This year’s College of Humanities Outstanding Scholar was what you might refer to as a reluctant matador. You see, as a high school senior, earning a Bachelor of Arts Degree at CSUN was not in Jessica Smith’s plans. As a matter of fact, when it came time to choose a university, she only landed at CSUN as a last resort. That’s because in 2020, during the height of COVID, she received rejection letters from every other school on her college wish list. Her only acceptance was from CSUN. Jessica acknowledges that having to make a compromise so early on her academic path felt like a failure. In retrospect, however, it turns out that pedagogical providence was on her side all along.
Bending to the influence of others, Jessica applied to college as a Nutritional Science Major, but during registration she changed her course of study to English Literature. It was the first of many bold steps she would take along the way. Eventually, her path veered again. “I chose Creative Writing and Africana Studies because together they are the root of who I am: a creator and a cultural analyst,” she says. “I had spent my life creating stories and comics while seeking to learn more about my history.” It wasn’t only in her classes where Jessica strived for excellence. During the 2022 revival of the Northridge Creative Writing Circle (NCWC), she served first as the group’s Social Media Historian and later as Vice President. On a recommendation from English faculty, she also interned for the LA Public Poetry and Prose Project. And for three academic years she served as lead tutor at the Africana Studies Writing Center. In Africana Studies, she also worked with the CAPTURED Journal as Assistant Editor during her final semester and helped create an editorial that reflected Black and Brown students' experiences at CSUN. In addition to those accomplishments, she was active in a number of campus organizations, including: Black Student Union, Trans Wellness Alliance, Students for Justice in Palestine, Sigma Tau Delta English Honors Society, and Phi Kappa Phi Honors Society. While keeping herself very busy at CSUN, Jessica also made it a priority to strengthen her ties to the off-campus community and spent her senior year as a Los Angeles Valley College (LAVC) Outreach Intern working with low-income students at Panorama High School.

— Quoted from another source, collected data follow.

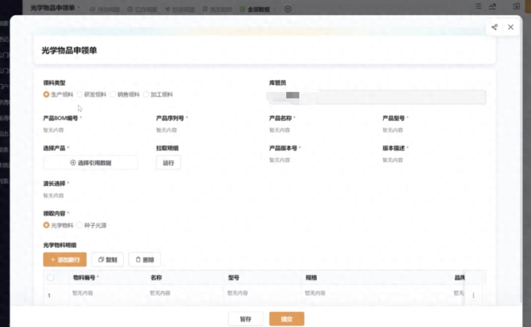531x327 pixels.
Task: Click the share icon on the form dialog
Action: pyautogui.click(x=494, y=27)
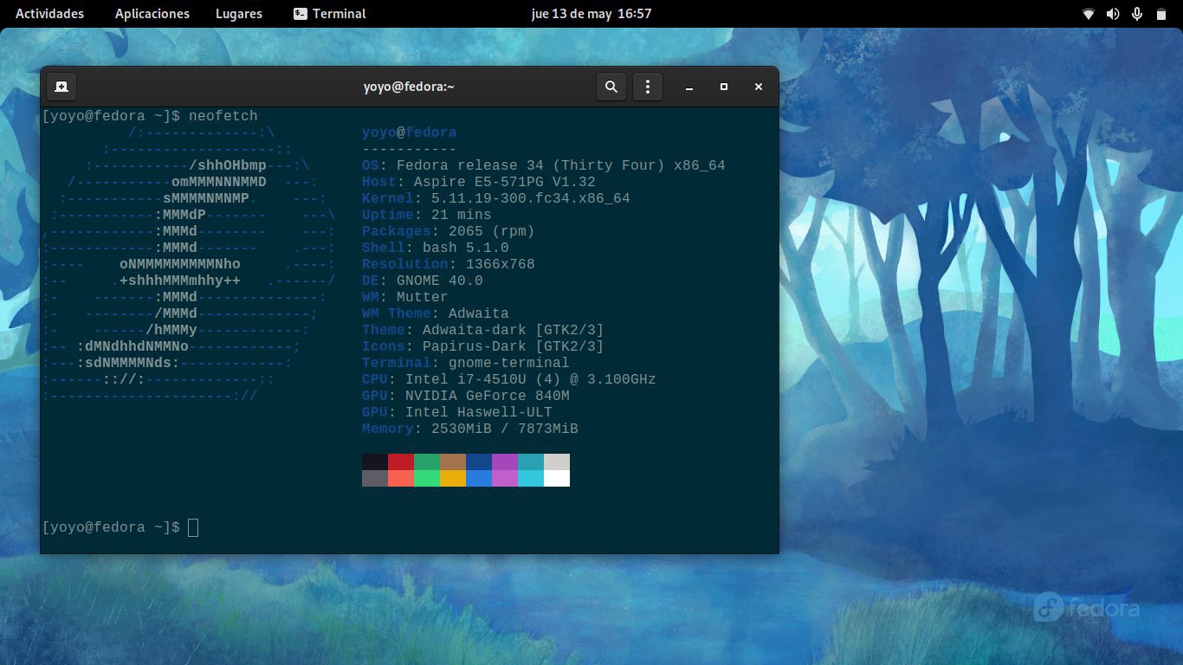Minimize the terminal window
Viewport: 1183px width, 665px height.
(689, 87)
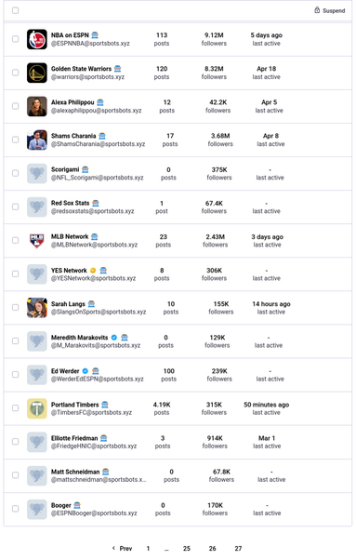Select the Sarah Langs row checkbox
Image resolution: width=356 pixels, height=560 pixels.
click(x=16, y=308)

Jessica had a number of faculty who she credits with helping her along the way. These mentors helped grow her confidence and offered valuable support all the way through her graduate school application process. “Professor Martin Pousson was the first teacher to call me fierce,” she recalls. “And Professor Kimberly Young was the first to say that I held sophistication in writing.” Words she says she will carry with her always. She’s also grateful to have inherited her father's love for science fiction and some of her mother's writing skills. Both helped transform her into the highly imaginative Afro-Futurist writer she is today. Her educational journey will continue in the fall at San Francisco State University where she will pursue her MFA on a Brainard Scholarship with the goal of becoming a professor of Creative Writing. Looking back now, she is grateful that fate brought her to CSUN. And moving forward, she will forever remember that this is where she met her best friend, discovered her passion for writing, and had her first articles published in The Sundial, The Northridge Review, Kapu Sens, and CAPTURED among others. Once a reluctant Matador, Jessica is now a proud alum. And we will always be honored to have been a part of her inspiring story.